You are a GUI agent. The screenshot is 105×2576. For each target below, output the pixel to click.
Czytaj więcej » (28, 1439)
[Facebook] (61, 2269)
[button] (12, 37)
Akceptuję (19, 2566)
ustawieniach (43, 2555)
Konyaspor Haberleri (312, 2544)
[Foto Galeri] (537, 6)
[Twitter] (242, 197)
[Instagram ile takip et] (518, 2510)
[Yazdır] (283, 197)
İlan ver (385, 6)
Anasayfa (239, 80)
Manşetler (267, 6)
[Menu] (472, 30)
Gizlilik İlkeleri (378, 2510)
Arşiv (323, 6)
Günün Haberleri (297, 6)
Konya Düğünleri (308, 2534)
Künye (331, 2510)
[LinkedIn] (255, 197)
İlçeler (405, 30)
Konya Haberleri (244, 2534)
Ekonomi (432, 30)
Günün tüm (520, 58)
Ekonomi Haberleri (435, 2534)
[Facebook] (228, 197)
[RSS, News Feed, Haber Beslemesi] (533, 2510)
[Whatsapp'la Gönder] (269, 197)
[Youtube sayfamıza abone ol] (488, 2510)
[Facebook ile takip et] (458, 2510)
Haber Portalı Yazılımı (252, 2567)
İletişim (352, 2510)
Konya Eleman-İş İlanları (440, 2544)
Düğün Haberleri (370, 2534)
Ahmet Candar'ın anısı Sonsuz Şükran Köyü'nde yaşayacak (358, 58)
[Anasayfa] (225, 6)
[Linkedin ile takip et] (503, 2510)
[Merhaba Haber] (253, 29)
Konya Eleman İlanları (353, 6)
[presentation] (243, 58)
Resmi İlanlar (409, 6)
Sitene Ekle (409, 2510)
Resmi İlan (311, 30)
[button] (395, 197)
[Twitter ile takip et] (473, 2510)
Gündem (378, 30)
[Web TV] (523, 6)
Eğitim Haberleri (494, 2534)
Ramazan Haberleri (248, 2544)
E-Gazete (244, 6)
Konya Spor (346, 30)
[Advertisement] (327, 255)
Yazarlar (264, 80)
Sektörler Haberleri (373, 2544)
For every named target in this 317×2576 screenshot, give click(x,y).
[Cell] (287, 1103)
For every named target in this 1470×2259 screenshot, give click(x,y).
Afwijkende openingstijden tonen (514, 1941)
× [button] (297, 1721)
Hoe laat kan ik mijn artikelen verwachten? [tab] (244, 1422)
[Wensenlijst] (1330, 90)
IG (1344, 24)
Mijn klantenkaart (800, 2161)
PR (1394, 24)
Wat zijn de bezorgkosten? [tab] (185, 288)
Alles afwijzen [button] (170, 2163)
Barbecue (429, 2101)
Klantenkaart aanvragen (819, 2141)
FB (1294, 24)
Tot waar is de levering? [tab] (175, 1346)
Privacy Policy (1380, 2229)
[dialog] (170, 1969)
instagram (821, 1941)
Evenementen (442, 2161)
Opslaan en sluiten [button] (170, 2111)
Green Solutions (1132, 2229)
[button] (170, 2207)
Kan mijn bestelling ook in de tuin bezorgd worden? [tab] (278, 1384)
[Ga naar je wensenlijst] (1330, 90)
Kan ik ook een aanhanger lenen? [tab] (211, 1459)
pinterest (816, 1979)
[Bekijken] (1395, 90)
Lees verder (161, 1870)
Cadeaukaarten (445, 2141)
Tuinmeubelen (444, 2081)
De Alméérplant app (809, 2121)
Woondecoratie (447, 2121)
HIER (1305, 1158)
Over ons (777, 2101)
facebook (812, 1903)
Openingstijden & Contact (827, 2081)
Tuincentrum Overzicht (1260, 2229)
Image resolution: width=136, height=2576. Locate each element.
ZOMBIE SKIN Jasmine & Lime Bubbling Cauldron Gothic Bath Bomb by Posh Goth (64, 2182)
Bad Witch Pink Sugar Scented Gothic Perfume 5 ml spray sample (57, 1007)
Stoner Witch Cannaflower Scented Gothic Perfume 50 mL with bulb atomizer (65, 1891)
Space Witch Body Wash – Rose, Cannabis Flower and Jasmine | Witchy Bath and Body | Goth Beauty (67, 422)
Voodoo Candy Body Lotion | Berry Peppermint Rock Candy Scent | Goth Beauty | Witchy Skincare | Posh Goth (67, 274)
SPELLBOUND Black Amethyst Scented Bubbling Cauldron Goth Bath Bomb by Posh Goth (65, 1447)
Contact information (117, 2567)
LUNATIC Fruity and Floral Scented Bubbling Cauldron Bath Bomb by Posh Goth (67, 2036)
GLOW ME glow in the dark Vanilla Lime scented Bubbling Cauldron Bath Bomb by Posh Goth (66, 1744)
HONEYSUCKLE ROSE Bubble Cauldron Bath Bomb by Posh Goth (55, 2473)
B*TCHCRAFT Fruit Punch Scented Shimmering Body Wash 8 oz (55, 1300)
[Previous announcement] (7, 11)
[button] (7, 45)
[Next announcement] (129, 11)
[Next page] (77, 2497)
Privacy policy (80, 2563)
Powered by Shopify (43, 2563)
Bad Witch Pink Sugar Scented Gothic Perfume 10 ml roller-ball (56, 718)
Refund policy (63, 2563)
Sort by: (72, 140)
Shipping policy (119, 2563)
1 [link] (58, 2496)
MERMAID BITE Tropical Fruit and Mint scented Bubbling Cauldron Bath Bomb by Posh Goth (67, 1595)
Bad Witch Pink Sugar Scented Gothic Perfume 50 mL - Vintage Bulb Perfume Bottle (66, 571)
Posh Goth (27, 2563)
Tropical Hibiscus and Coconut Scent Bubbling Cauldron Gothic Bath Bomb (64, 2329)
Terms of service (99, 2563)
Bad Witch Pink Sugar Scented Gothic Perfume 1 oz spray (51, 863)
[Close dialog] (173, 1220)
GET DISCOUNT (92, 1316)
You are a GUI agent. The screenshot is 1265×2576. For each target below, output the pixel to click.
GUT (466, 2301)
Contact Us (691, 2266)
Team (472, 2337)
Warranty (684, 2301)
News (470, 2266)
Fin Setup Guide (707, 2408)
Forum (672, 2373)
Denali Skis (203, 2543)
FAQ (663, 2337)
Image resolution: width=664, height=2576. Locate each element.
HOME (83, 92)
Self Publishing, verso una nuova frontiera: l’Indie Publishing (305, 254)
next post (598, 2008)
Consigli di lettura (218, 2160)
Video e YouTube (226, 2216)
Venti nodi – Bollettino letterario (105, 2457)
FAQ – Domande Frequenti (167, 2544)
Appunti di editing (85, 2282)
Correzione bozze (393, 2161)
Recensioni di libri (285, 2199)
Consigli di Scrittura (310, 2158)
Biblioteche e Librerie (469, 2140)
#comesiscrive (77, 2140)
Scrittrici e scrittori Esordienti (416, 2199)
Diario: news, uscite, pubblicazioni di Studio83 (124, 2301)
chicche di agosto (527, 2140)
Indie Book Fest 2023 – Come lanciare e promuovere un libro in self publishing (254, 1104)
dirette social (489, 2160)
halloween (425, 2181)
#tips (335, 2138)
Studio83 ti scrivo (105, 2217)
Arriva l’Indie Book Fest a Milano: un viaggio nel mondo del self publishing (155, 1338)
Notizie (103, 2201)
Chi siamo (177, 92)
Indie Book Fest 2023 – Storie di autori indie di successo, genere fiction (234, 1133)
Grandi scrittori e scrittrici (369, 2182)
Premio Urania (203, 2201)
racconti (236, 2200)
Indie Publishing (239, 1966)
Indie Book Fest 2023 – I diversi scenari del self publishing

::::

Work instruction: Please go through the entries and show every line with the word "spray".

Exercise answer:
Bad Witch Pink Sugar Scented Gothic Perfume 5 ml spray sample (57, 1007)
Bad Witch Pink Sugar Scented Gothic Perfume 1 oz spray (51, 863)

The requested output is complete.